I'm running a 2110cc with 150 hp and I don't have the opening in the firewall and my engine runs just fine. Others here have said you need it but yours is covered and I don't think it's necessary. I am running an external Setrab cooler with a fanpack and a deeper sump. I am also running with all of the tins in place. You can buy the tins but they MIGHT need some modification to fit just right.
I'm just a Robert M fanboy today, but my experience is the same. My IM came with no firewall hole. After reading rave reviews (from people generally either not living in a hot place, or with no actual running car) I cut two large holes and put fans in them. The car ran hotter.
I believe in sled tins and all of the oft-forgotten (and left off) lower tin at the back of the underside of the engine. I've paid for flaps and thermostats, but haven't found them to be particularly effective either in allowing the engine to warm up more quickly (their intent), or in reducing head temps on hot days (the apocryphal logic).
I haven't found shrouds from The Sainted German Engineers to be appreciably better than a good 36 hp copy with a doghouse cooler. I always run a T4 cooler on the stand and widen the doghouse accordingly.
I can say with 100% confidence that the stock rain tray under the deck-lid grill won't allow nearly enough air into the engine compartment, so propping the hood or opening the rain tray really helps.
The Raby (now LN Engineering) DTM shroud works. Looking at how cheesy it is makes you think it shouldn't, but it does.
I've tried power pulleys, and they work to make a given engine more snappy - at the expense of head temps. I won't do it unless the combination is really, really asking for it, and even then... I've run a 356 generator pulley on my alternator, but it didn't do as much as I'd hoped. I'd always get a welded/balanced fan.
I've also experimented with the Gene Berg theory of fan speed (that an engine turning higher RPM will run cooler), and also found it to be untrue. What is true is that the fan speed has to be higher at higher loads, but a large engine almost always runs cooler turning 3000 RPM than it does turning 4000 RPM, unless it is under heavy load (like climbing a mountain under WOT in 4th gear lugging). Heat is much more load dependent than RPM dependent, but there's no shortage of friction in the cylinders and valve-train to make turning a lot of RPM just to keep fan-speed up a bad idea.
I've heard guys report that their car runs cooler with a suitcase on a luggage rack mounted to the deck-lid grill. I have no idea if this is true, but I can tell you that this is a really, really bad place to be trying to draw air, and that anything that might create a disturbance in the force might be helpful.
... but no matter what you do, if you live where it ever gets hot - you're going to need a remote oil cooler with a thermostatic bypass and fan if you have anything more than a 1600 running 8:1 compression. You just are. This is the point where somebody will pipe up and talk about how their 2332 with 7:1 compression never runs hot where they live (in Fairbanks, Alaska) even though they only run a stock T1 cooler on the doghouse stand.
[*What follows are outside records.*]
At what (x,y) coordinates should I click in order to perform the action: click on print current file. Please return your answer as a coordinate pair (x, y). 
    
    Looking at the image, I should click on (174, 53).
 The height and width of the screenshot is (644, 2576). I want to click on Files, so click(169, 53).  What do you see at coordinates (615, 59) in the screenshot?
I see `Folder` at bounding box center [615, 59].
Gene Berg (he of 6:1 fame) says that's all you need. Pay them no mind.
Somebody else will chime in and say, "these engines are oil cooled", which is sorta' true, but the only thing that's crappier than air as a cooling medium is oil. Just keep the oil cool because your engine needs cool oil to be happy. Don't overthink this.
There's more folklore and common knowledge regarding the cooling system than any other part on your engine. Proceed with caution - lots of guys (me included) will tell you everything they think to be true. None of us (not even The Sainted German Engineers) had it figured out completely because air is such a poor cooling medium.
With time, if you hang with it, you'll have a strong opinion too. When you do, share it with the class, and be sure to frame it as the absolute gospel truth (all other heretics will be burned at the stake)! These cars bring out strong feelings - especially regarding cooling.